TO DO
Every line below that has the string "computer" needs to be copied.

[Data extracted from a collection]
________________________
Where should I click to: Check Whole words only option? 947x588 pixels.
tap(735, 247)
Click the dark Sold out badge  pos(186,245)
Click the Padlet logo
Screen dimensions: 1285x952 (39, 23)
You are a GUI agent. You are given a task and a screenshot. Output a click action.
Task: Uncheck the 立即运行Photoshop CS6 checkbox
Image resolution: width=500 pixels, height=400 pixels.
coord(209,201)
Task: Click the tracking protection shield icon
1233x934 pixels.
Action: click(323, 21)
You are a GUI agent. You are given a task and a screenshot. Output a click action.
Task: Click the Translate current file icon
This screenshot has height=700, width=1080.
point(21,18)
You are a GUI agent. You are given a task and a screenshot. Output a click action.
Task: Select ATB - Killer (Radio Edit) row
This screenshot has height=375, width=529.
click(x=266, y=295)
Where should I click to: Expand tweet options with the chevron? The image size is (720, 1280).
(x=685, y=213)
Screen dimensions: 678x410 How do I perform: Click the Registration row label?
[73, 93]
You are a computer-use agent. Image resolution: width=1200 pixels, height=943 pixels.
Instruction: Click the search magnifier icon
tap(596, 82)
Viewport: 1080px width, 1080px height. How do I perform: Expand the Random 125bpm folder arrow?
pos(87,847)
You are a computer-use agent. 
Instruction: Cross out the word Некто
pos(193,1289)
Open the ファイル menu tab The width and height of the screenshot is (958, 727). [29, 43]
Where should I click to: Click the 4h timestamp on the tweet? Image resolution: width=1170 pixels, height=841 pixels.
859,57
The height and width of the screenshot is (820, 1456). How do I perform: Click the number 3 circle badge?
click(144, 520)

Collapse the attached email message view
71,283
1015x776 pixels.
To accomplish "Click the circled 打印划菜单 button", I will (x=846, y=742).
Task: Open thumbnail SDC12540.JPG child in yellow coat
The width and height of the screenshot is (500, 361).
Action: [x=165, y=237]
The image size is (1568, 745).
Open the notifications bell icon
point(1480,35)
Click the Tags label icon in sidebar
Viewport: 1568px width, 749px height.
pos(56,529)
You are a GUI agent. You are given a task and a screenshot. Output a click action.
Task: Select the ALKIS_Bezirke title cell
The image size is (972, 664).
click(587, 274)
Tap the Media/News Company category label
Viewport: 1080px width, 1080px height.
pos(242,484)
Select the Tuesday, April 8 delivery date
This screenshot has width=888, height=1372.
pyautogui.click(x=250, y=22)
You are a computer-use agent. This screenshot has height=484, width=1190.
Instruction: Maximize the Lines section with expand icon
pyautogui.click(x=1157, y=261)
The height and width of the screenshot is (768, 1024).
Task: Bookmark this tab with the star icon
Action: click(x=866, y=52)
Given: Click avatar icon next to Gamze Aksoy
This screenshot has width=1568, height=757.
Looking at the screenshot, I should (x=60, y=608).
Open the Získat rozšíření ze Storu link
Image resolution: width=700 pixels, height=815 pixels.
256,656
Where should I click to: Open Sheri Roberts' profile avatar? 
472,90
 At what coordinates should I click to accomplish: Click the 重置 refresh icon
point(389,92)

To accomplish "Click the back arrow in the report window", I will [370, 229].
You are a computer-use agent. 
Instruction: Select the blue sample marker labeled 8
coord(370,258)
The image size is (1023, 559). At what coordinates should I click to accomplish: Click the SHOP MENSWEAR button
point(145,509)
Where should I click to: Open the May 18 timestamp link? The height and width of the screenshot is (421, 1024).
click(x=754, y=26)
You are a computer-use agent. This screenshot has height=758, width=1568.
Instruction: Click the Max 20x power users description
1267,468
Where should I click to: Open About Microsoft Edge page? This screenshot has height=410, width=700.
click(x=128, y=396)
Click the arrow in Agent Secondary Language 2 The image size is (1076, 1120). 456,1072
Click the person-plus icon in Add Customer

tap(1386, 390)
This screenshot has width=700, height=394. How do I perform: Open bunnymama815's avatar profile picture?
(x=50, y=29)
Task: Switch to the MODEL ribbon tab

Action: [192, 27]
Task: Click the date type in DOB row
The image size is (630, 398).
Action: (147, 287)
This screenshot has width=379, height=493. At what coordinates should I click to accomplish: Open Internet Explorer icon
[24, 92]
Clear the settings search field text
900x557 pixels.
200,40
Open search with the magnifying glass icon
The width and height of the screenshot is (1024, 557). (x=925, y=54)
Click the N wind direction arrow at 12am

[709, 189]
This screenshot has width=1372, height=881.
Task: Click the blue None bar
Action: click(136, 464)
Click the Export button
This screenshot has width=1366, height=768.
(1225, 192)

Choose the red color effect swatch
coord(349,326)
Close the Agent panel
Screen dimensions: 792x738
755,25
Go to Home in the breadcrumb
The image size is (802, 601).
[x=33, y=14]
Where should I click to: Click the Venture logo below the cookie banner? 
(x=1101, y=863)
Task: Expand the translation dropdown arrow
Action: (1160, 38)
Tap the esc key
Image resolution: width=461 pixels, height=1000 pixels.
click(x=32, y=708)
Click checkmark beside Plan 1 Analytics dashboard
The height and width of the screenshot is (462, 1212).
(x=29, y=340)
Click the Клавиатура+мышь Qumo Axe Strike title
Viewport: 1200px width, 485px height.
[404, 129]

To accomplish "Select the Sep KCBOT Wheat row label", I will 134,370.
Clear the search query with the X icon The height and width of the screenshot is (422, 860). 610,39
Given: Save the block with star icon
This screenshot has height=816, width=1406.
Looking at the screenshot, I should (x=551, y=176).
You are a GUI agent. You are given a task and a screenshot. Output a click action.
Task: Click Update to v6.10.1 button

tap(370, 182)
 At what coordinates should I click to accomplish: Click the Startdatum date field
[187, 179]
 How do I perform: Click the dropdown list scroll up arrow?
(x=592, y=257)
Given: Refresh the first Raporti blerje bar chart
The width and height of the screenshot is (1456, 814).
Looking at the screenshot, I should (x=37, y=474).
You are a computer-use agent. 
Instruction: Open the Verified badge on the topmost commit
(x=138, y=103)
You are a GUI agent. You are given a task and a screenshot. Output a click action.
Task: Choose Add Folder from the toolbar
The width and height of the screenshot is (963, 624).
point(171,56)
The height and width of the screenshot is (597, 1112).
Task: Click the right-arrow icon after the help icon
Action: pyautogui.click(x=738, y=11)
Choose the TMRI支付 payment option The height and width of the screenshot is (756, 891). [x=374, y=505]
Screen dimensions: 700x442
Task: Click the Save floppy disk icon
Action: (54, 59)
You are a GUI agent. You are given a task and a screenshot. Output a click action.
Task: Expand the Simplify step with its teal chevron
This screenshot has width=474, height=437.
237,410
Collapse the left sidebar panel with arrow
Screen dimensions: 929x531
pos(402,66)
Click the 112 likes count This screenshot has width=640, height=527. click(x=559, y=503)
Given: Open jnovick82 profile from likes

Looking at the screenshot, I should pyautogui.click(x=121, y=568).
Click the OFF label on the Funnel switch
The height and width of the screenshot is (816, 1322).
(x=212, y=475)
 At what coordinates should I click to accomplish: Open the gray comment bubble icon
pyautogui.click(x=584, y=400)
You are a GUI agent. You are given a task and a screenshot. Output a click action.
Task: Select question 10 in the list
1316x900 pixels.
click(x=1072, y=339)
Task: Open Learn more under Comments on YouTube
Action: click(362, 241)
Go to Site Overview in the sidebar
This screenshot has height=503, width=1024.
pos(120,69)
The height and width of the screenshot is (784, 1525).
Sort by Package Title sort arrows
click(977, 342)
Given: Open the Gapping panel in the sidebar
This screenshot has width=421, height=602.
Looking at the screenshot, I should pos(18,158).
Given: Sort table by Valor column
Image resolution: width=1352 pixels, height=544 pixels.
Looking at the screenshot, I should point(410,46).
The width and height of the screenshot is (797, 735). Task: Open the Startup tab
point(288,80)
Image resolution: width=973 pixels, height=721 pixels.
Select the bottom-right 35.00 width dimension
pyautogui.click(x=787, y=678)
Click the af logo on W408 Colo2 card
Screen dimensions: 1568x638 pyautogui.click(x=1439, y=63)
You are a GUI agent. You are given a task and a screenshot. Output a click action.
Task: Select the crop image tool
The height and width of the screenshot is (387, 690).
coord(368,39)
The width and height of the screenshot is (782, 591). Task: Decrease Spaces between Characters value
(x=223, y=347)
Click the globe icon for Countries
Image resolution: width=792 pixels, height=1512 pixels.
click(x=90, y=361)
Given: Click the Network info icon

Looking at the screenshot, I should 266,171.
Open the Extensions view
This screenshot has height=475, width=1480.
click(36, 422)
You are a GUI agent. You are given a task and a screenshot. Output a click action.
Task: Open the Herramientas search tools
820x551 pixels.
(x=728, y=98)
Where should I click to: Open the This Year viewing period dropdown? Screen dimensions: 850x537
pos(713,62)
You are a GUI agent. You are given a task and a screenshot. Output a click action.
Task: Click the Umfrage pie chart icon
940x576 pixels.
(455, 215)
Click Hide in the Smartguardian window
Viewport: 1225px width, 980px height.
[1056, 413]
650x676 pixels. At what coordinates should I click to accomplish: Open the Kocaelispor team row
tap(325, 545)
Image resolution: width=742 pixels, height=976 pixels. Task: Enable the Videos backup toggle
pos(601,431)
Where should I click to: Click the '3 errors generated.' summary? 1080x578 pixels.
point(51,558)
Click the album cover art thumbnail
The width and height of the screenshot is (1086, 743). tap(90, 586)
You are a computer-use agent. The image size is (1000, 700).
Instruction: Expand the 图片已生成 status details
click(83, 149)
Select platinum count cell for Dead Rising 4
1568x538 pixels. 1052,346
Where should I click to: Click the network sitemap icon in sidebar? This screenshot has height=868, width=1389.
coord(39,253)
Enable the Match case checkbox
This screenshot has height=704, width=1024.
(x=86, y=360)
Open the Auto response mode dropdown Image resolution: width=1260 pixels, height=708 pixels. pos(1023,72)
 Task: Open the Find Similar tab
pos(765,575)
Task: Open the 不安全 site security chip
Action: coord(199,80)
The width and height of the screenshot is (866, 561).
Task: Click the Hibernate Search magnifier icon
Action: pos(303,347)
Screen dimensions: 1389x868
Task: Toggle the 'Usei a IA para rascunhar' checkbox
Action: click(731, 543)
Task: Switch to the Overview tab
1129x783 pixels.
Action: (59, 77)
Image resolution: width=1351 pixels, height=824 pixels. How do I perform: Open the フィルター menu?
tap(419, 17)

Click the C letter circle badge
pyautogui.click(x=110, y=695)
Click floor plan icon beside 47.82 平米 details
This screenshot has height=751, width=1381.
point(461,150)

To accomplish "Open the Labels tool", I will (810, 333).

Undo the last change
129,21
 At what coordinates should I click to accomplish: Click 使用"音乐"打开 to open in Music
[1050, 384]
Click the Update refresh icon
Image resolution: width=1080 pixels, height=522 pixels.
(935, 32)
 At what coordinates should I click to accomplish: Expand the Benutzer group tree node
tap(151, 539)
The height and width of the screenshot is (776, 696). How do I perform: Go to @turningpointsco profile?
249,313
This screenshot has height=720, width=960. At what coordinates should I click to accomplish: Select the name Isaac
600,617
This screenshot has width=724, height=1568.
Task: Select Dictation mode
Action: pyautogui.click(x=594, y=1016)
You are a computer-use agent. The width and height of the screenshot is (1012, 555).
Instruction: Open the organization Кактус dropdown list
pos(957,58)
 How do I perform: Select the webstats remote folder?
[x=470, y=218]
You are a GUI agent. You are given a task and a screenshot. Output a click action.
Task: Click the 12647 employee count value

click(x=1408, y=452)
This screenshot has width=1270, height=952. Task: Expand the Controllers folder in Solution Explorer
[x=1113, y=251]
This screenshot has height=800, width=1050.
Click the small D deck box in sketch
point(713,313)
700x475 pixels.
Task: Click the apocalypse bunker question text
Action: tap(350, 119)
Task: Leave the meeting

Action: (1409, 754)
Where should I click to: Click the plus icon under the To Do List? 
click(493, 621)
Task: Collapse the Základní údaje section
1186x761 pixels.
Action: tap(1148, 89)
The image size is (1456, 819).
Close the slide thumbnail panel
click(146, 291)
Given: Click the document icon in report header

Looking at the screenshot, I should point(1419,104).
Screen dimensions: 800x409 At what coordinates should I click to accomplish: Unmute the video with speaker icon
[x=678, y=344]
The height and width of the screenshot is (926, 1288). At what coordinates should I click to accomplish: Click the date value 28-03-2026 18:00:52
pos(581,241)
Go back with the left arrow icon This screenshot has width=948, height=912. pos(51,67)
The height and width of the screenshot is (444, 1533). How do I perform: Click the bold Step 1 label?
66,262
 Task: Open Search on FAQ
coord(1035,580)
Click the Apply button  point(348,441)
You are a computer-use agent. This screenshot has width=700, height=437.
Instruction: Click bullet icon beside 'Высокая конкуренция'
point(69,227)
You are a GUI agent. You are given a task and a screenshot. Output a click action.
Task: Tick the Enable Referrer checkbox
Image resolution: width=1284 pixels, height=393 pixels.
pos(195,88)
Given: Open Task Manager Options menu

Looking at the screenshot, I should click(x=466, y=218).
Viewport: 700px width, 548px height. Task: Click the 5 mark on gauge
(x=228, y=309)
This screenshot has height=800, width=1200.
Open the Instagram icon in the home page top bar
________________________
RESULT OF THE TASK
You are a computer-use agent. Image resolution: width=1200 pixels, height=943 pixels.
You are a computer-use agent. 
You are a computer-use agent. This screenshot has height=484, width=1190.
You are a computer-use agent. 
You are a computer-use agent. This screenshot has height=758, width=1568.
You are a computer-use agent. 
You are a computer-use agent. The image size is (1000, 700).
You are a computer-use agent. The width and height of the screenshot is (1012, 555).
You are a computer-use agent. This screenshot has width=700, height=437.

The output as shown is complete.